With the growing impacts of climate change, forestry practices in North Cowichan’s municipal forest reserve must change, according to Chris Istace.
Istace was one of numerous speakers to address an enthusiastic, placard-waving crowd of about 100 people that gathered at North Cowichan’s municipal hall on May 29 to protest council’s plan to harvest trees that blew down or were heavily damaged during last December’s windstorm in the 5,000-hectare municipal forest reserve.
Of particular concern are plans for the harvesting of wood in the ecologically sensitive Stoney Hill area.
Istace said the people gathered at the hall are not against North Cowichan’s council and staff on issues regarding the forest reserve, but are there for them as they make fundamental decisions regarding the community property.
“We want to look at doing things differently and try to find the right balance in ensuring the reserve is dealt with in a sustainable manner,” Istace said.

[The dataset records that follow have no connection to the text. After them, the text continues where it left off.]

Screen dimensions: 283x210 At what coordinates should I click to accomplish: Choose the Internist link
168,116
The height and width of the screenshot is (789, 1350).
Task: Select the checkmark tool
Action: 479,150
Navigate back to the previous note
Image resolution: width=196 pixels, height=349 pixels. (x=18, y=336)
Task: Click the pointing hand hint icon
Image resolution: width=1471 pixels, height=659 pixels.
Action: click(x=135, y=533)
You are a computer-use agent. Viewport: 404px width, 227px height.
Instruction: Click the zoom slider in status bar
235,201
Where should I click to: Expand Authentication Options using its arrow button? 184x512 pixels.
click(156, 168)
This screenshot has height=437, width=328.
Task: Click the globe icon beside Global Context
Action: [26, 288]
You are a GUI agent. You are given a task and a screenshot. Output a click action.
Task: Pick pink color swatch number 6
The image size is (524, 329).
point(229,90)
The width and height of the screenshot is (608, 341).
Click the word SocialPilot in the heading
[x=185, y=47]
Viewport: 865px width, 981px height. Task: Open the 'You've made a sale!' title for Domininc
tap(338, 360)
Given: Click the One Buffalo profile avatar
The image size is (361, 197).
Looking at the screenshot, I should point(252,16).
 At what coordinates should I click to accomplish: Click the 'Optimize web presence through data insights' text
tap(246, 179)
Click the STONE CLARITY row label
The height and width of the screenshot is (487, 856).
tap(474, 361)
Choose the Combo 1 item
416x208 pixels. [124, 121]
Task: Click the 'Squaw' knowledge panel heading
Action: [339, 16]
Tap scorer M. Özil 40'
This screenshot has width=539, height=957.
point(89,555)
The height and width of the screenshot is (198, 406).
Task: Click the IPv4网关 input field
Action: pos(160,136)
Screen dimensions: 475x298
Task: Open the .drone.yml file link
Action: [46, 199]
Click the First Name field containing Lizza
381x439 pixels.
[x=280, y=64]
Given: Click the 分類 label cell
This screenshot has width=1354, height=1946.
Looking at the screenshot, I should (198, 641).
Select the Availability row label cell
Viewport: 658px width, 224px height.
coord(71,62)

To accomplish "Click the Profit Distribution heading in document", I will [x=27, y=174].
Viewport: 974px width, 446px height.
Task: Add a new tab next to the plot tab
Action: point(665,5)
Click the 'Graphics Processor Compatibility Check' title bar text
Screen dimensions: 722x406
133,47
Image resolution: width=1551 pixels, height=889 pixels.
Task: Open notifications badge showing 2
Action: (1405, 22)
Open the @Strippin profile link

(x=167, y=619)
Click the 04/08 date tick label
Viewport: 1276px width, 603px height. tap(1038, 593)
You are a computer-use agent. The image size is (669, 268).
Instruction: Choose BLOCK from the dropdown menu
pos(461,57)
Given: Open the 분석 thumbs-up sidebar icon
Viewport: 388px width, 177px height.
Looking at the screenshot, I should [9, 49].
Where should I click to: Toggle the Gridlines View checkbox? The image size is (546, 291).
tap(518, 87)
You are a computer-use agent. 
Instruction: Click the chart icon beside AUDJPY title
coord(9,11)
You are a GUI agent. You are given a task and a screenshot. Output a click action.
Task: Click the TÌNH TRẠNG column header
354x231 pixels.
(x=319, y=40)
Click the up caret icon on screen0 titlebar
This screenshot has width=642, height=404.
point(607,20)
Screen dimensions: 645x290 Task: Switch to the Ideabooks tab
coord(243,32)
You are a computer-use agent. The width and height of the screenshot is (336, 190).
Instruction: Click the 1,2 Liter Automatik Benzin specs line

“It’s been 22 years since the last management plan for the reserve was written and the climate has changed a lot since then. We don’t know everything but the science and the will is there (to do it right).”
In February, council endorsed just the completion of existing 2018 forestry contracts and harvesting of blow downs from December’s windstorm in the municipal forest reserve in 2019 until experts are tapped for their input and the public has been thoroughly consulted on what people want for the future of the public properties.
But activities within the reserve since then, particularly plans to remove the blow downs on Stoney Hill, and the fact there still has been no significant public consultations on future plans for the reserve with just months to go before the new year, has raised concerns.
With work now beginning on harvesting of thousands of cubic metres of blown down and/or damaged trees in the reserve, including 1,800 cubic metres on Stoney Hill, concerned citizens decided to hold the demonstration on Wednesday.
Icel Dobell from the Where do we Stand group, said the consequences of harvesting wood on Stoney Hill are clear.
“Where we have logged for the past 12 years there are now clear-cuts full of four- to six-foot high Scotch broom, small trees and tall grass that are a recipe for fire,” she said.
“We may not be able to change the world, but we can change how we manage the community forests here and now before the contract is signed for the salvage logging of Stoney Hill.”
Sierra Robinson, from the Cowichan branch of the Earth Guardians, said people need to use their voices to be heard and advocate for change.
“The power of the people is more powerful than the people in power,” she said.
North Cowichan councillor Christopher Justice advocated in December for the municipality to stop its logging plans in the Stoney Hill area until a community discussion is held on the issue.
He said Wednesday that while he feels that Stoney Hill should never be logged for profit again, that’s not to say that it should not be managed and that management may necessitate cutting and removing some trees for certain purposes.
“Until all the evidence and opinions are considered and we have agreed, as a community, that we are prepared to accept whatever enhanced risk of disease and forest fire that accrue from leaving the blow down where it lies, I think it would be irresponsible of council to not follow the advice of our professional forester,” Justice said.
“For this reason, and at this moment, I think removing the blow down is the right decision and one that needs to be hastily acted on.”
Mayor Al Siebring said he acknowledges the people who demonstrated at the municipal hall were fully entitled to protest and express themselves.
But he said he believes the demonstration was largely a result of a misunderstanding.
“We are committed to engaging in consultations with the public on the future of the reserve, but not for planning in 2019,” Siebring said.
“We are looking at longer-term planning; from 2020 and beyond. A staff report on how to proceed with community consultations is coming soon and we’ll see what that looks like in regards to the highest and best use of the reserve’s forests. In the meantime, we made a decision not to just stop everything.”
Siebring said council has been advised by its recently expanded forest advisory committee that taking out the blown-down trees in the reserve is the best way to deal with forest fire hazards, beetles and safety issues related to recreational uses in those areas.